Only the lines from the one with "Purchase From Your Local Dealer (187, 915)" to the end of the data below should be given again, exactly, with both ends included and pictures omitted.

Collected data:

== Segment start ==

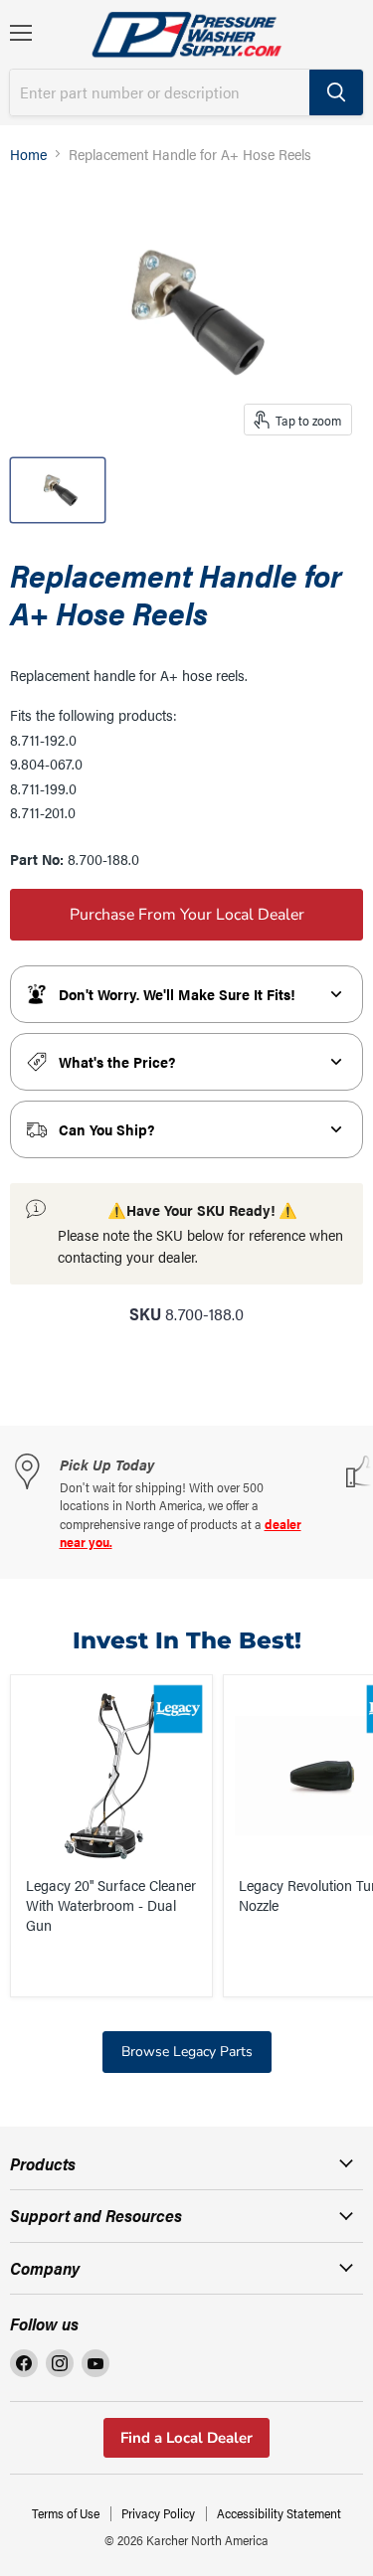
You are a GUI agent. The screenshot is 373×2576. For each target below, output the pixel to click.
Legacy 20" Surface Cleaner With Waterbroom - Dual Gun (111, 1904)
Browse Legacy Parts (187, 2051)
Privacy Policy (158, 2512)
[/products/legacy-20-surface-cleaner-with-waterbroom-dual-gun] (111, 1775)
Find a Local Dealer (186, 2438)
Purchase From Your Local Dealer (187, 915)
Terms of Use (65, 2512)
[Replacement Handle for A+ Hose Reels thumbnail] (57, 490)
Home (28, 153)
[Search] (336, 92)
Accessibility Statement (279, 2512)
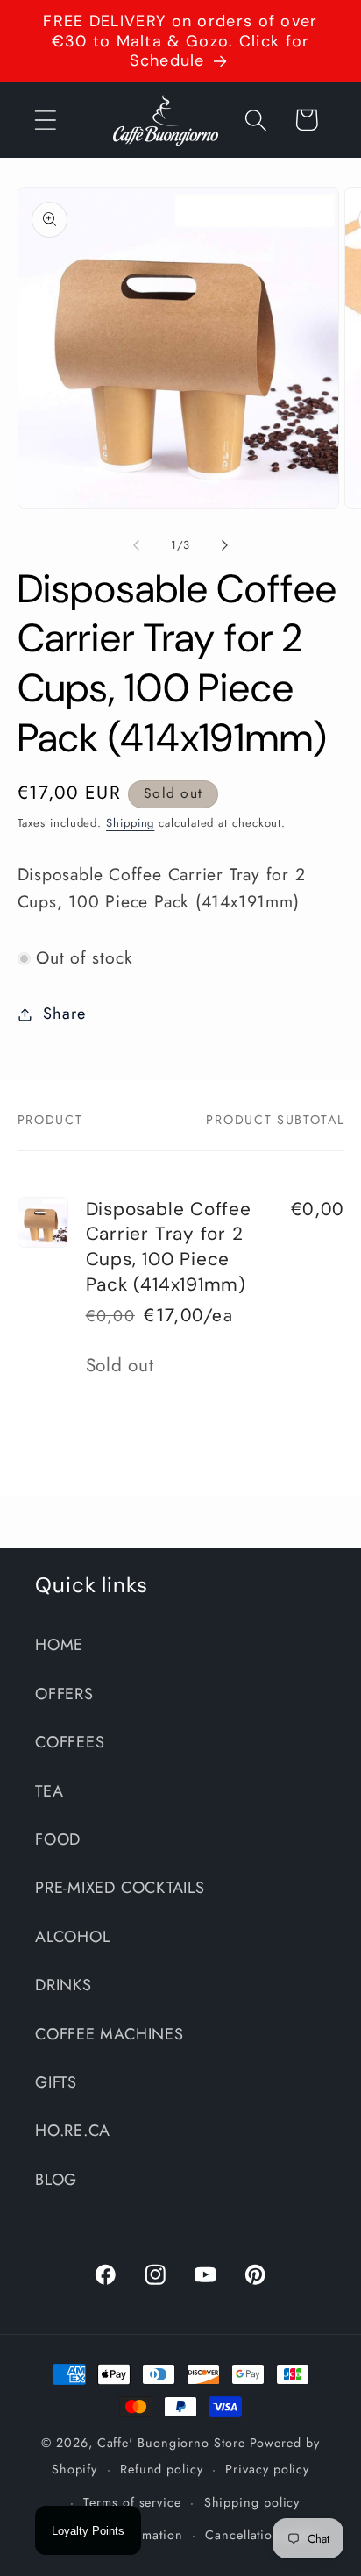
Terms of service (132, 2502)
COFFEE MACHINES (109, 2034)
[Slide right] (225, 545)
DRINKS (63, 1985)
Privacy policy (267, 2469)
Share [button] (64, 1013)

== Segment end ==

» **TASK RESPONSE**
Purchase From Your Local Dealer (187, 915)
Terms of Use (65, 2512)
[Replacement Handle for A+ Hose Reels thumbnail] (57, 490)
Home (28, 153)
[Search] (336, 92)
Accessibility Statement (279, 2512)
Terms of service (132, 2502)
COFFEE MACHINES (109, 2034)
[Slide right] (225, 545)
DRINKS (63, 1985)
Privacy policy (267, 2469)
Share [button] (64, 1013)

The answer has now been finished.